When the router restarts its BGP process, the TCP connection to the peer router might be cleared. Under normal circumstances, this would cause the peer router to clear all routes associated with the restarting router. This does not occur with BGP graceful restart, however. Instead, the peer router marks all routes as "stale," but continues to use them to forward packets based on the expectation that the restarting router will re-establish the BGP session shortly. Likewise, the restarting router also continues forwarding packets in the interim.
When the restarting router opens the new BGP session, it will again send BGP capability 64 to its peers. But this time, flags will be set in the graceful restart capabilities exchange to let the peer router know that the BGP process has restarted.
While continuing to forward packets, the peer router will refresh the restarting router with any relevant BGP routing information base (RIB) updates. The peer signals that it has finished sending the updates with an "End-of-RIB" (EOR) marker - an "empty" BGP update message.

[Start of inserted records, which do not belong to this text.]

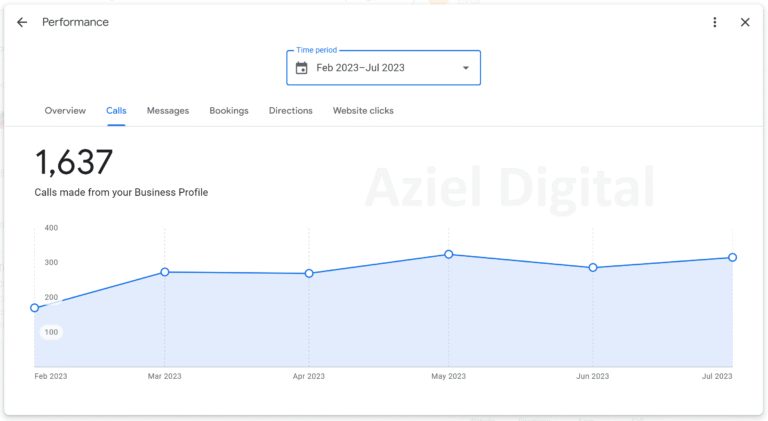
Task: Select the Apr 2023 chart marker
Action: 309,273
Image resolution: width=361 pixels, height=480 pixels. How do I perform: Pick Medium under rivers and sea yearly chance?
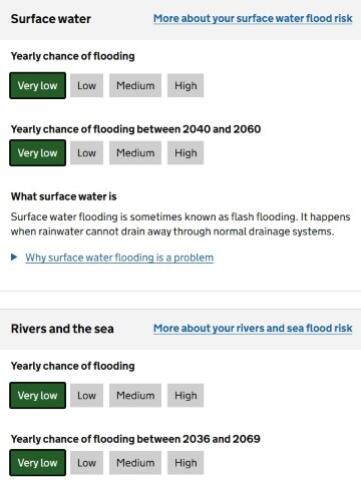point(135,396)
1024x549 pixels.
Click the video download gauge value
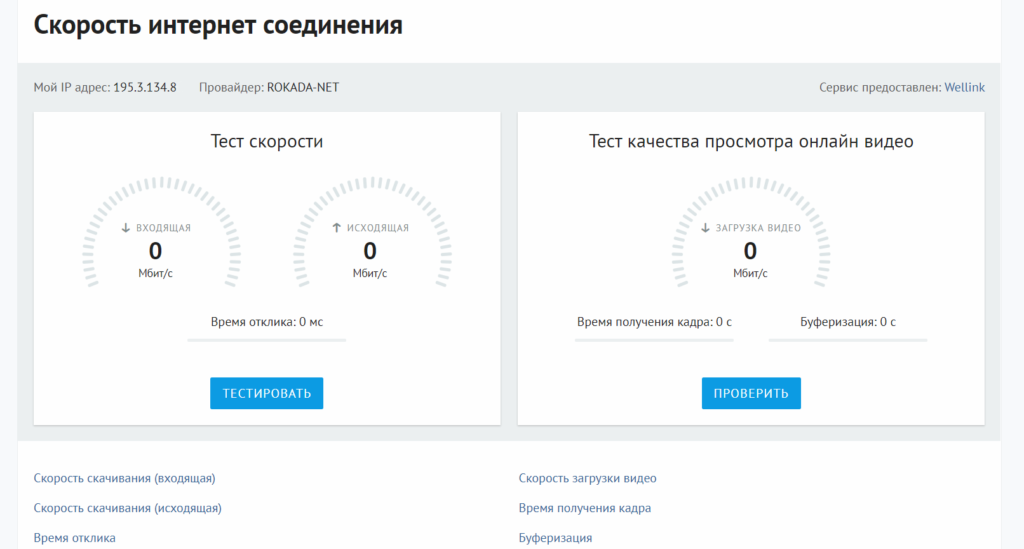(750, 251)
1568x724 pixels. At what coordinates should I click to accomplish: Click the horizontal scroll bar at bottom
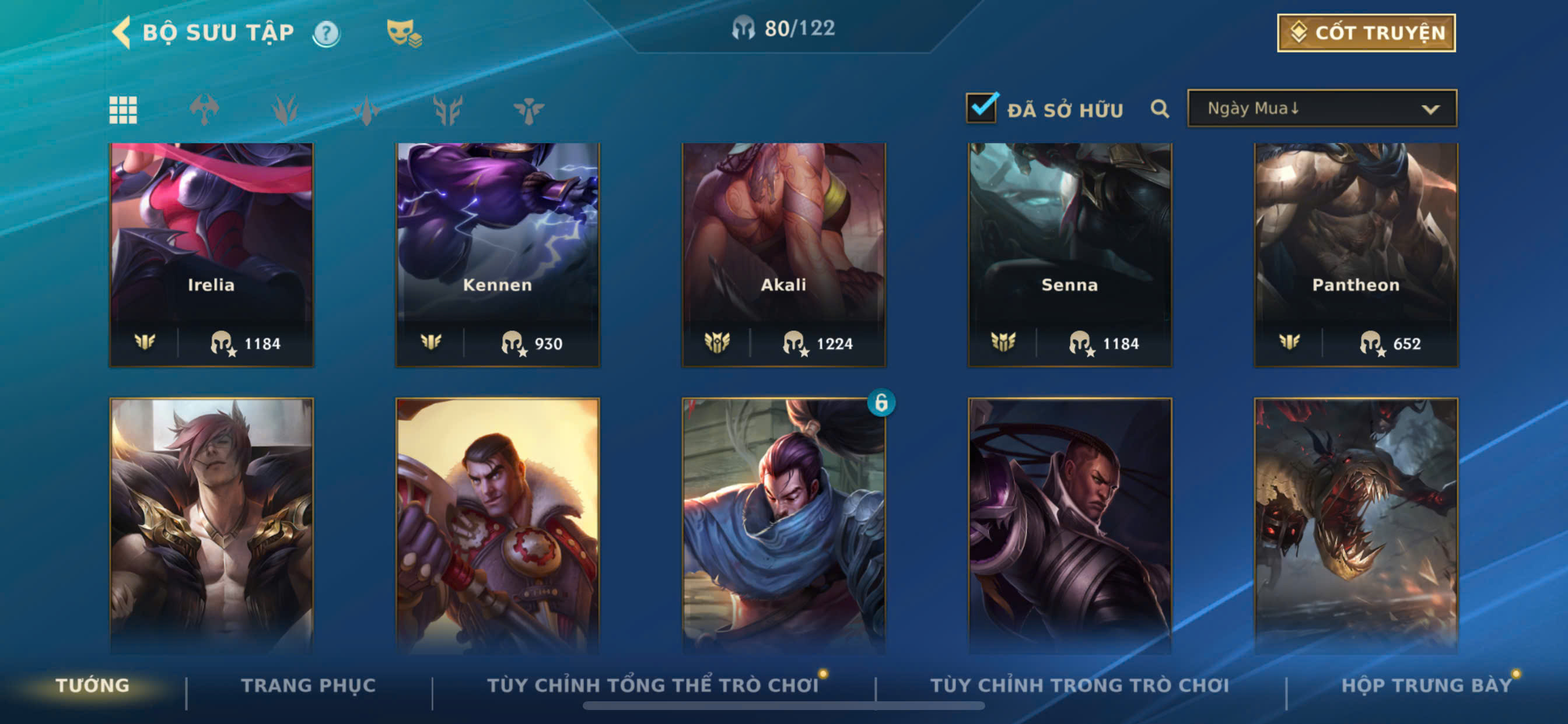pos(783,706)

EOR markers help speed convergence because once the restarting router has received them from all peers, it knows it can begin best-path selection again using the new routing information. Similarly, the restarting router then sends any updates to its peer routers and uses the EOR marker to indicate the completion of the process.
Throughout this entire recovery procedure, user data packets have continued to flow between the BGP peers.
All the major routing vendors are in agreement on the IETF "Graceful Restart Mechanism for BGP" draft, and the two primary Internet backbone router suppliers currently are shipping code that supports the protocol extensions.